** EXTRACT PROVIDED **
····················

Instead of Warré's floor, Croteau places the hive on an empty box the same size as a Warré box. This bottom box rests in turn directly on a concrete slab. Croteau calls the bottom box a 'sump'. Hive-body boxes above this sump have entrances cut in them comprising 41 mm diameter circular holes near the bottom of the front. Under normal conditions the hole nearest the sump is left open and the others closed with either a bung made from the plug removed, widened with tape to give an interference fit and equipped with a scew for a handle, or a commercially available circular plastic entrance cover. If more ventilation is required, entrances higher up can be left open or the circular covers adjusted to allow ventilation through their bee-proof grilles.
It is worth noting that the Palteau hive (1756), the first wooden hive on the same principle as Warré's, had an entrance in each hive body box, all but the lowest remaining open. Marc Gatineau also uses boxes fitted with entrance holes and sliding covers.

····················

** EXERCISE TASKS **
a) Name every person mentioned in the hive entrance passage. Leave out any name that appears only as part of a hive's name.
b) Carry the hive entrance passage forward from its final sentence.

····················

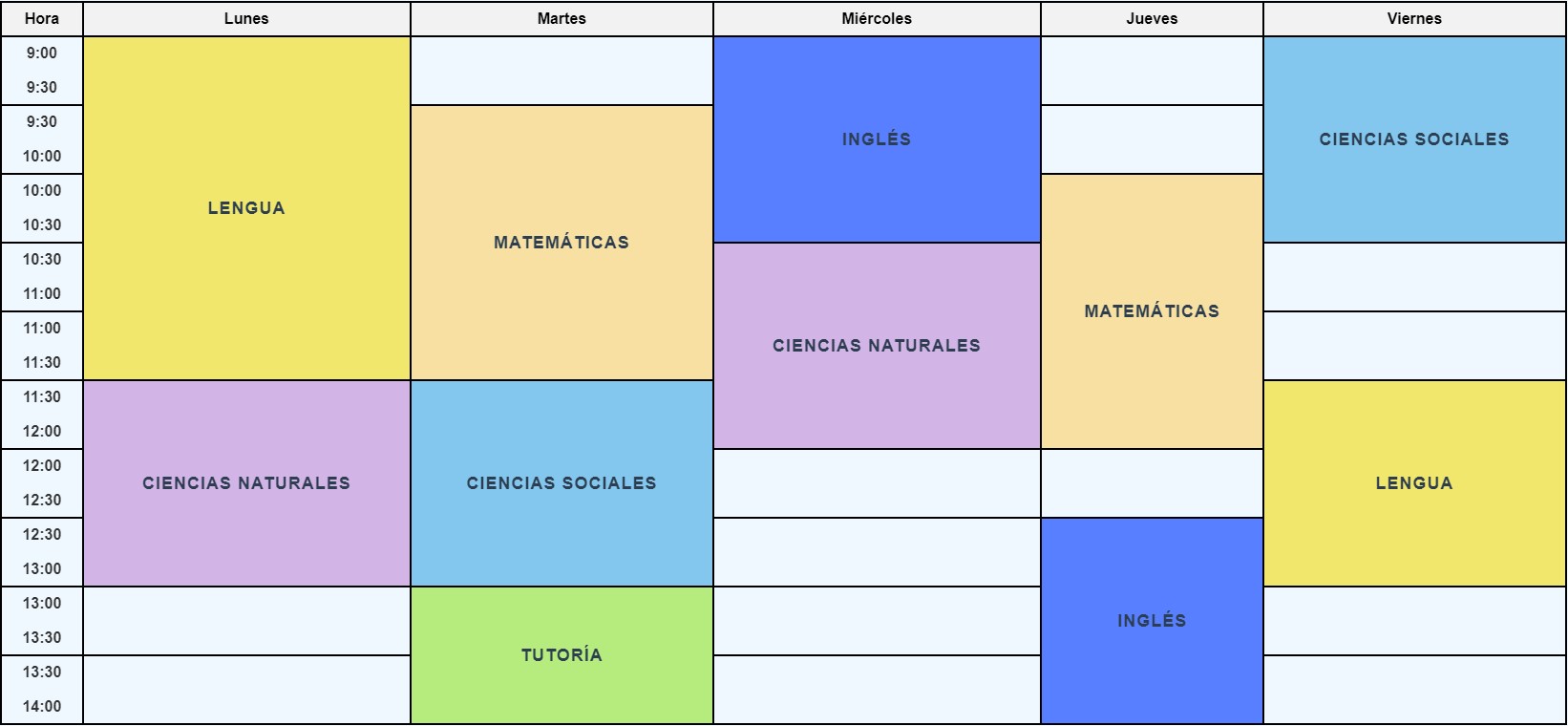This screenshot has width=1568, height=726.
Task: Click empty Viernes 10:30–11:00 slot
Action: tap(1414, 277)
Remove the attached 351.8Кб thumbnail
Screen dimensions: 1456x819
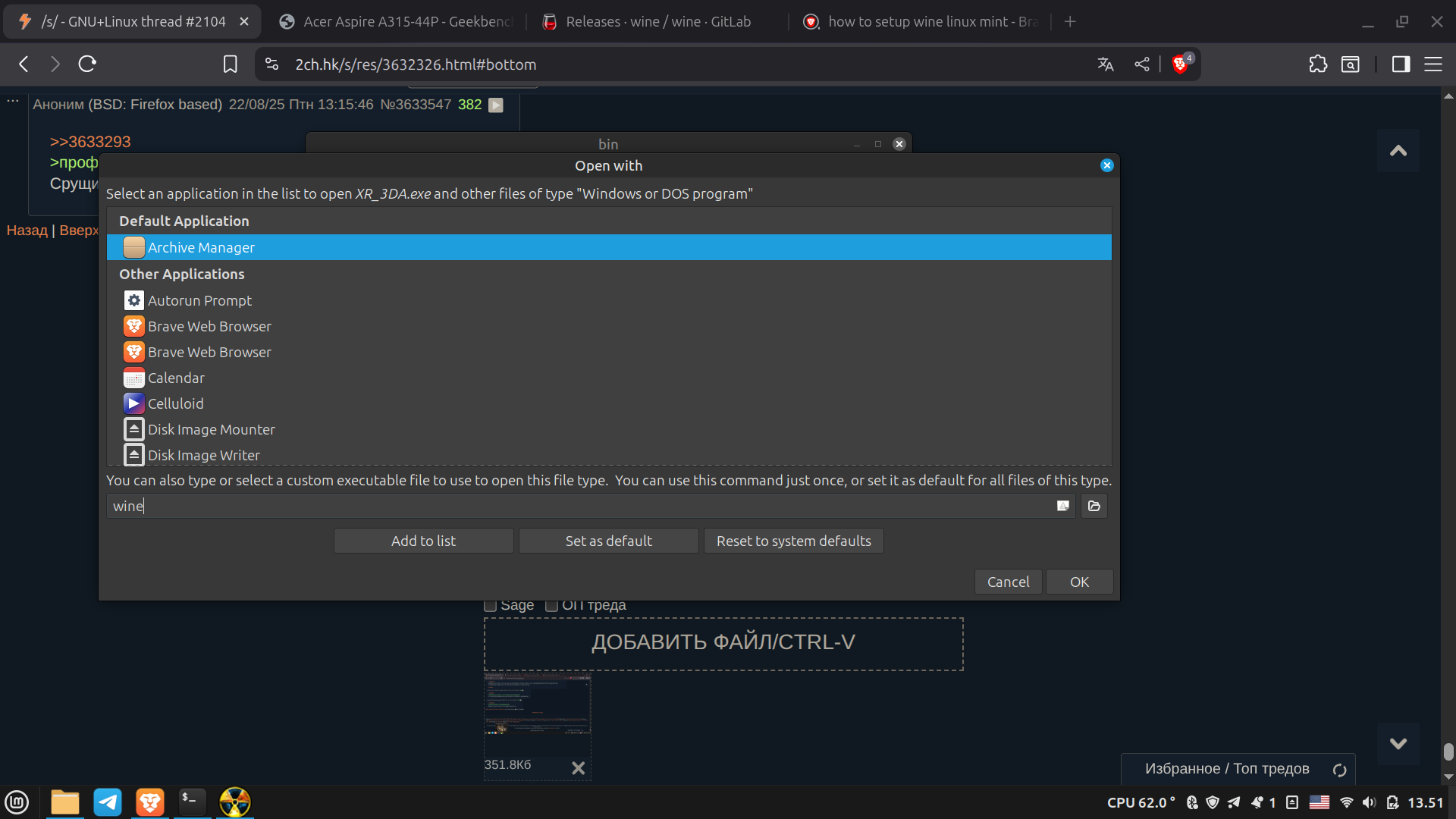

····················

** EXERCISE RESULTS **
a) Warré, Croteau, Marc Gatineau

b)
Above: David Croteau's Warrés showing slabs, base boxes or sumps and plastic entrance closers. The active entrances are fitted with canopies made from plastic drinks containers. The wire meshes round two of the hives are skunk guards. Below left: 41 mm entrance hole with plug and rotatable plastic cover fitted. Below right: plug.
To clean the sump, Gatineau hive lift is used to raise the hive, the sump is removed and the slab cleared. Dead bees are amongst the debris, but never any bees trying to remove them.
In his first season with Warrés, John Moerschbacher, near Calgary, Alberta, Canada, adopted a similar base arrangement only with a bee proof mesh over the sump. As the sumps are about a Warré box deep, with or without mesh it is unlikely that fallen Varroa mites will make their way back onto bees.